OVHcloud is making Atos' quantum simulation system available as a service on the cloud.
The partnership will expand access to the Atos Quantum Learning Machine (QLM), which simulates up to quantum computers using GPU accelerated hardware. The deal will boost quantum computing research, so laboratories, universities and startups can develop quantum software in parallel to the development of quantum hardware.
The Atos QLM is a well-established quantum emulator. It was launched in 2017 and uses Atos’ BullSequana X800 servers and produces simulations of quantum computers based on three different quantum programming modes - the gate model, the annealing model and the analog model.
Atos has supplied QLMs to research labs, including a 30 qubit model sent to the Galician Supercomputing Center in Spain, and a 41 qubit model sent to the Leibniz Supercomputing Center in Germany
The system hosted by OVHcloud will support up to 38 qubits in double precision, and solve quantum annealing problems of up to 5,000+ qubits.

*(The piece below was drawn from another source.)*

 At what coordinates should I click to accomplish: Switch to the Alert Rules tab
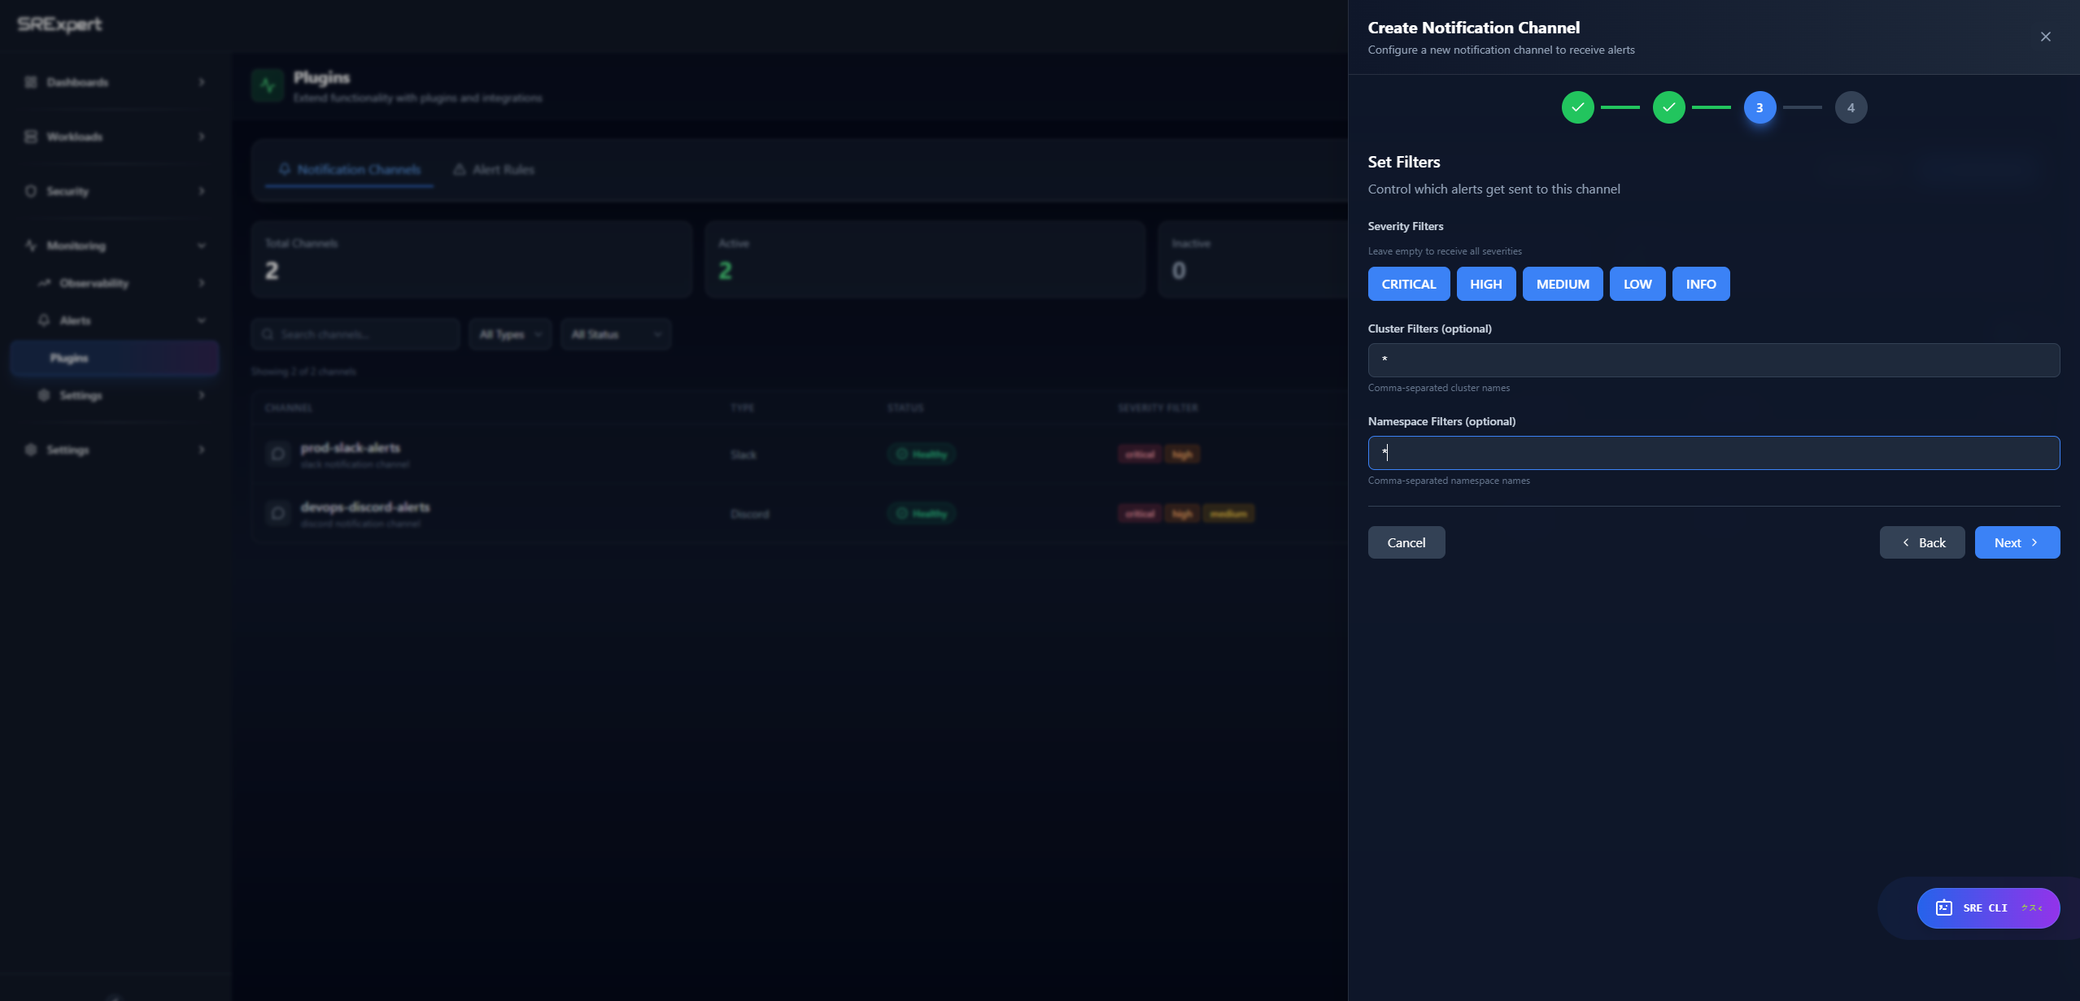tap(493, 169)
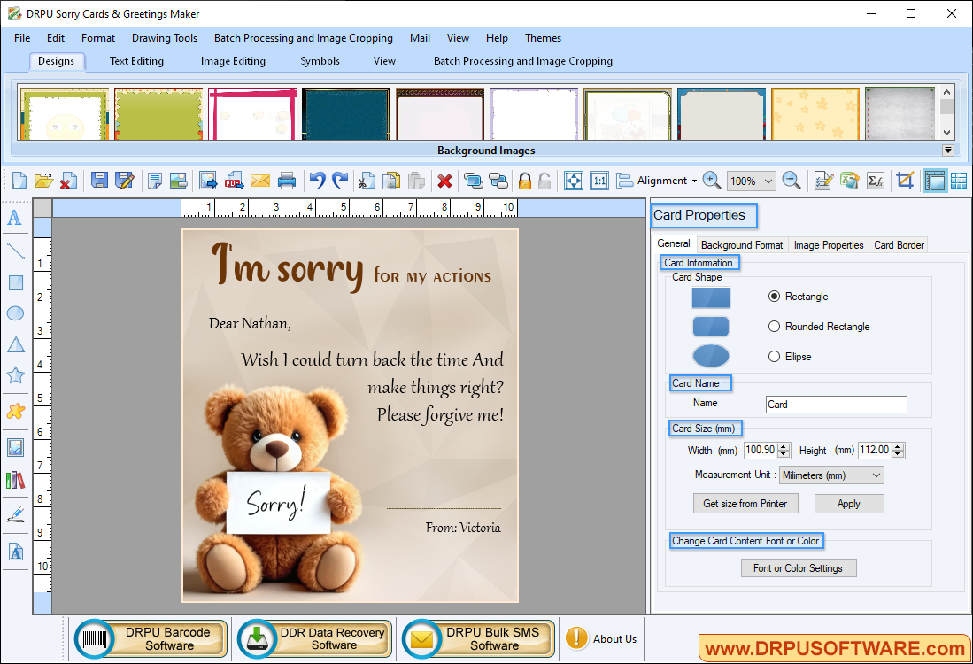Click the Font or Color Settings button
The height and width of the screenshot is (664, 973).
pos(799,567)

The announcement will be highlighted at the France Quantum conference next week, and is designed to make quantum emulations technologies more accessible, so research institutions can get a head start on quantum applications, and build an ecosystem that will be needed for commercial development of quantum computing.
In particular, the partners say this simulator can help pave the way for applications to run on first generation quantum processors known as NISQ or Noisy Intermediate Scale Quantum systems.

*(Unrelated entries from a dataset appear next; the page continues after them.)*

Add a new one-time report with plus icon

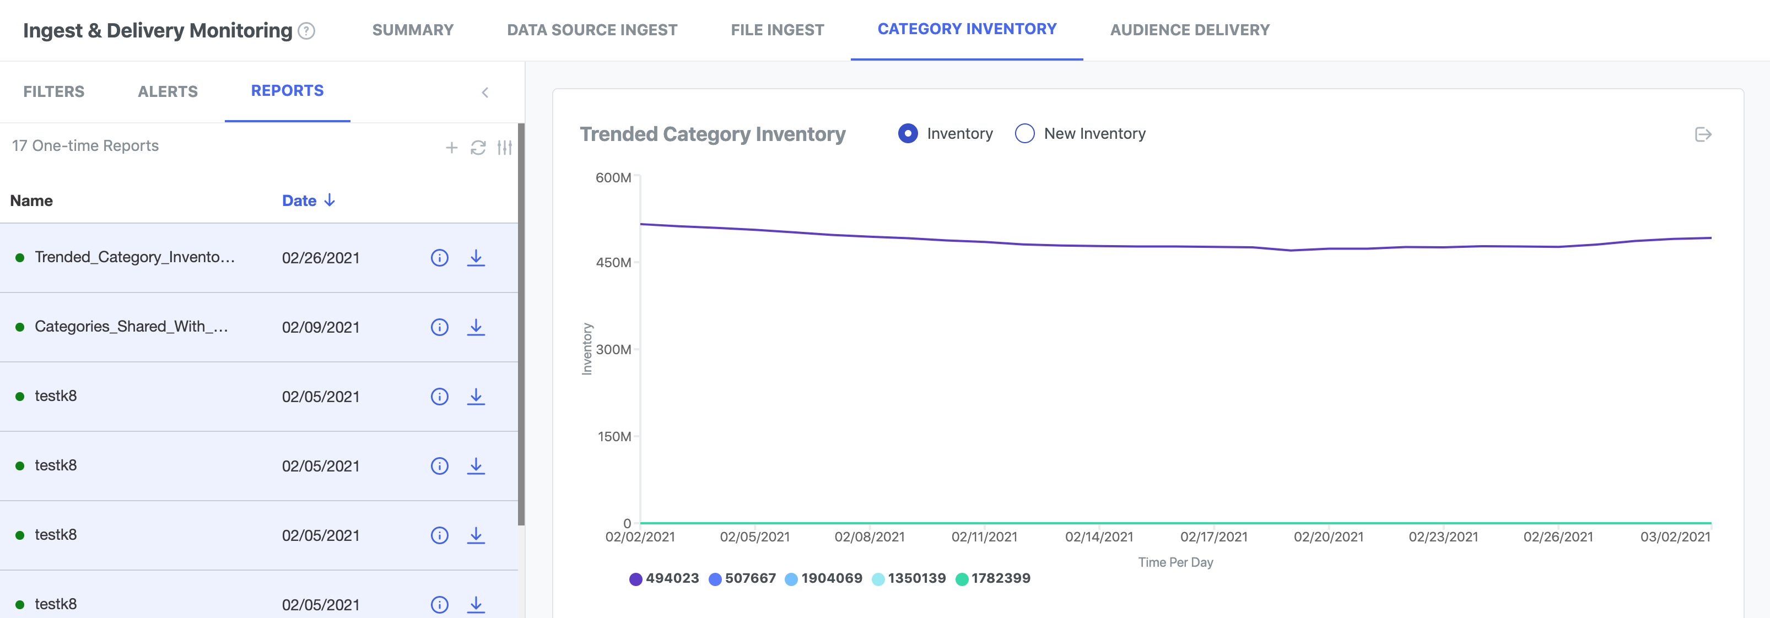[451, 148]
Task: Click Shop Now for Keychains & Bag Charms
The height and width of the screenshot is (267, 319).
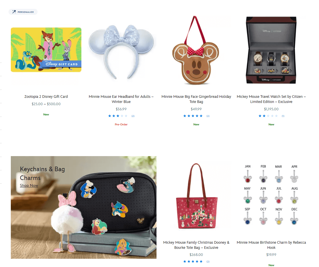Action: [x=29, y=185]
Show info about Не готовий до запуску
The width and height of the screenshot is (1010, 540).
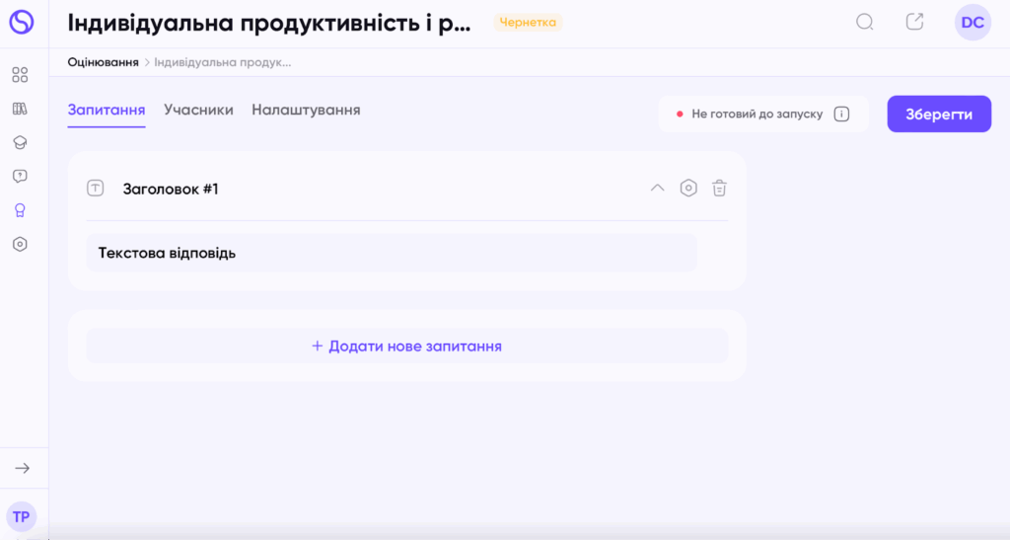pos(841,114)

OVHcloud plans to offer quantum computation solutions through Jupyter Notebooks, an open-source data science platform for developing and sharing projects, based around languages including Python.

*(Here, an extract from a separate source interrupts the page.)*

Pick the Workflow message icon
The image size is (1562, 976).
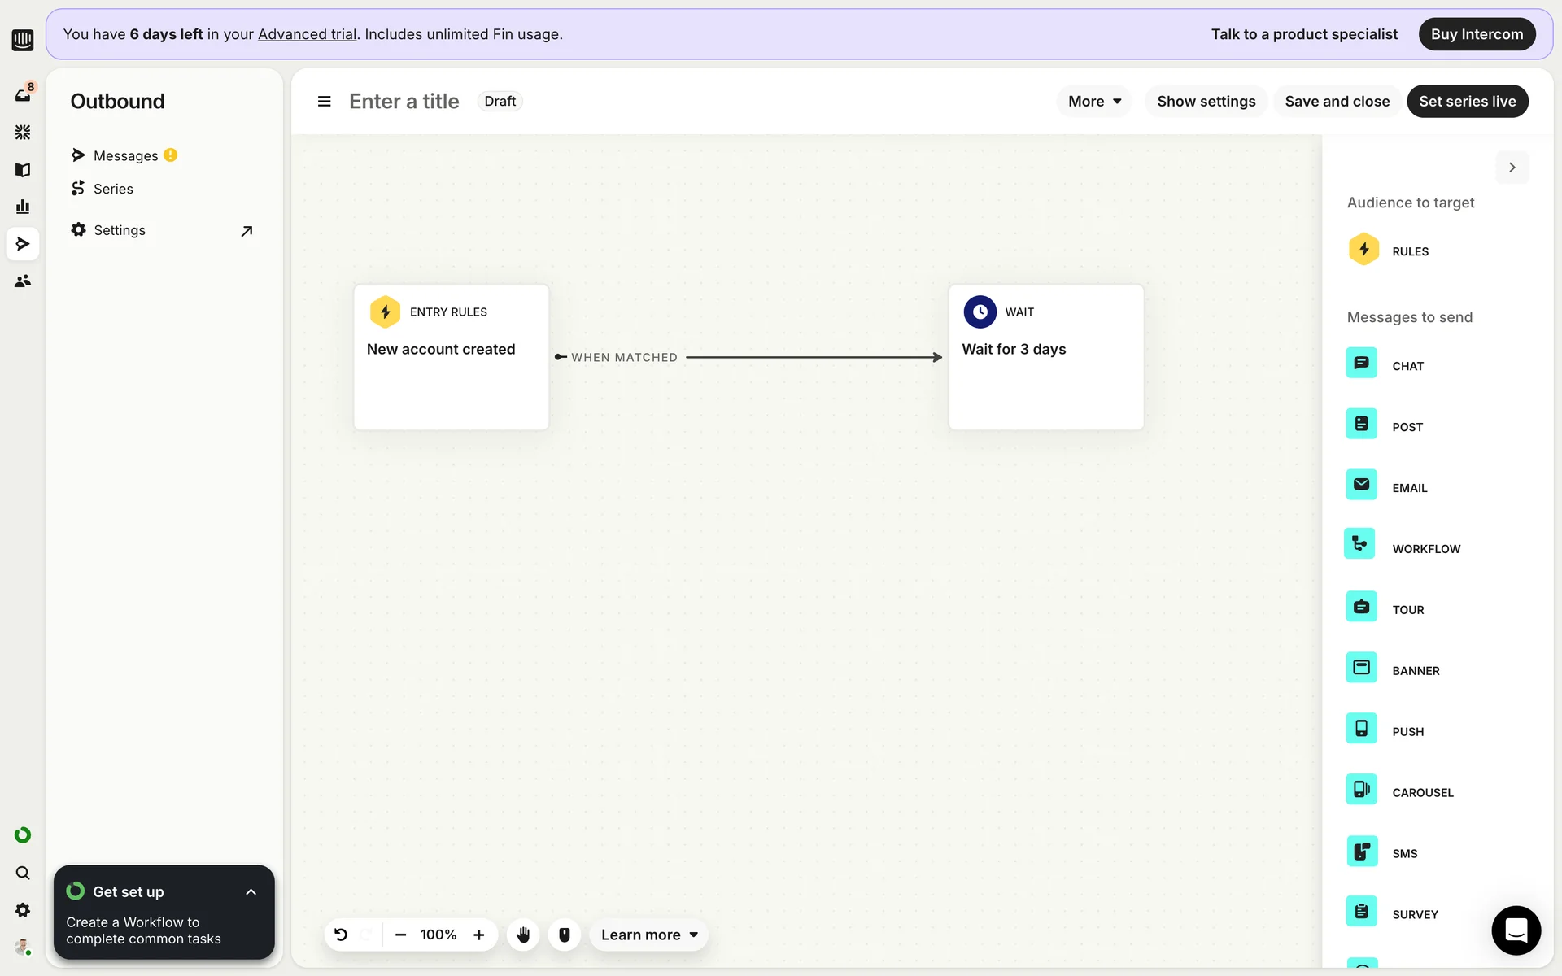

"The quantum revolution and the deployment of the first use cases cannot be achieved without the Cloud, whose consumption mode and freedom of use are uniquely able to unite expert communities,” said Thierry Souche, CTO, OVHcloud.
Emmanuel Le Roux, SVP, Director of HPC, AI and Quantum at Atos, said: "Thanks to OVHcloud, we can offer an 'as a service' cloud version to democratize and share our quantum emulation technologies more widely to prepare for the future. We are convinced that the future of high-performance computing lies in the hybridization of our technologies, between traditional computing and the integration of co-processors, accelerators, quantum, and cloud technologies."
The quantum announcement comes alongside the final publication of a report from accident investigators BEA-RI, on the disastrous fire which destroyed its SBG2 data center in Roubaix in March 2021. Moisture was detected around an inverter in the power room where the fire started - but the fire still remains without a formal explanation.
At the same time, a class action has been brought against OVHcloud from customers asking the company to compensate them fully for losses caused by the fire.